The NEDD8-activating enzyme inhibitor MLN4924 reduces ischemic brain injury in mice

Blood–brain barrier (BBB) breakdown and inflammation occurring at the BBB have a key, mainly a deleterious role in the pathophysiology of ischemic stroke. Neddylation is a ubiquitylation-like pathway that is critical in various cellular functions by conjugating neuronal precursor cell-expressed developmentally down-regulated protein 8 (NEDD8) to target proteins. However, the roles of neddylation pathway in ischemic stroke remain elusive. Here, we report that NEDD8 conjugation increased during acute phase after ischemic stroke and was present in intravascular and intraparenchymal neutrophils. Inhibition of neddylation by MLN4924, also known as pevonedistat, inactivated cullin-RING E3 ligase (CRL), and reduced brain infarction and improved functional outcomes. MLN4924 treatment induced the accumulation of the CRL substrate neurofibromatosis 1 (NF1). By using virus-mediated NF1 silencing, we show that NF1 knockdown abolished MLN4924-dependent inhibition of neutrophil trafficking. These effects were mediated through activation of endothelial P-selectin and intercellular adhesion molecule-1 (ICAM-1), and blocking antibodies against P-selectin or anti–ICAM-1 antibodies reversed NF1 silencing-induced increase in neutrophil infiltration in MLN4924-treated mice. Furthermore, we found that NF1 silencing blocked MLN4924-afforded BBB protection and neuroprotection through activation of protein kinase C δ (PKCδ), myristoylated alanine-rich C-kinase substrate (MARCKS), and myosin light chain (MLC) in cerebral microvessels after ischemic stroke, and treatment of mice with the PKCδ inhibitor rottlerin reduced this increased BBB permeability. Our study demonstrated that increased neddylation promoted neutrophil trafficking and thus exacerbated injury of the BBB and stroke outcomes. We suggest that the neddylation inhibition may be beneficial in ischemic stroke.

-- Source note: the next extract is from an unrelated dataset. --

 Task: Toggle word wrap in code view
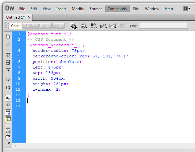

Stroke continues to be a leading cause of death and the most frequent cause of disability in adults. Despite significant advances in decoding the pathophysiology of cerebral ischemia, therapeutic options for stroke are still limited. Ischemic injury to the brain rapidly triggers adhesion molecule expression on the activated endothelium (1), resulting in rolling, adhesion, and extravasation of blood-derived inflammatory cells (2). Infiltrating inflammatory cells, including neutrophils, result in irreversible impairment of blood–brain barrier (BBB) function and tissue damage through the release of reactive oxygen species (ROS), proteolytic enzymes, and proinflammatory mediators (3). However, our understanding of the links between BBB breakdown and peripheral neutrophils infiltrating the ischemic brain is still incomplete.Neddylation is the process of posttranslational protein modification by conjugating the ubiquitin-like protein, neuronal precursor cell-expressed developmentally down-regulated protein 8 (NEDD8), to target proteins (4). This process is catalyzed by NEDD8-activating enzyme E1 (NAE1 and UBA3), NEDD8-conjugating enzyme E2 (UBC12), and NEDD8 E3 ligase (5). The best characterized substrates of NEDD8 are cullins (6), which are scaffold proteins for the cullin-RING E3 ligase (CRL) (7). The conjugation of NEDD8 to cullins leads to the activation of CRL (8), which ubiquitinates a multitude of different proteins for targeted degradation (9). Recently, the neddylation pathway was reported to contribute to growth of a variety of cancer cells and inflammatory responses (10). In contrast, inhibition of neddylation by MLN4924, which is a small molecule inhibitor of NAE, suppressed tumor growth, reduced inflammation, and prevented atherogenesis (11–13). However, to the best of our knowledge, the role of neddylation in ischemic stroke has not been addressed so far.Using a mouse model of focal transient cerebral ischemia, we show that neddylation was up-regulated in the peri-infarct cortex after stroke and was expressed in neutrophils. Treatment with the neddylation inhibitor MLN4924 reduced brain infarction and improved neurological functions. We also demonstrated that MLN4924-afforded neuroprotection was mediated via anti-inflammatory and BBB-protective effects involving the accumulation of CRL substrate neurofibromatosis 1 (NF1).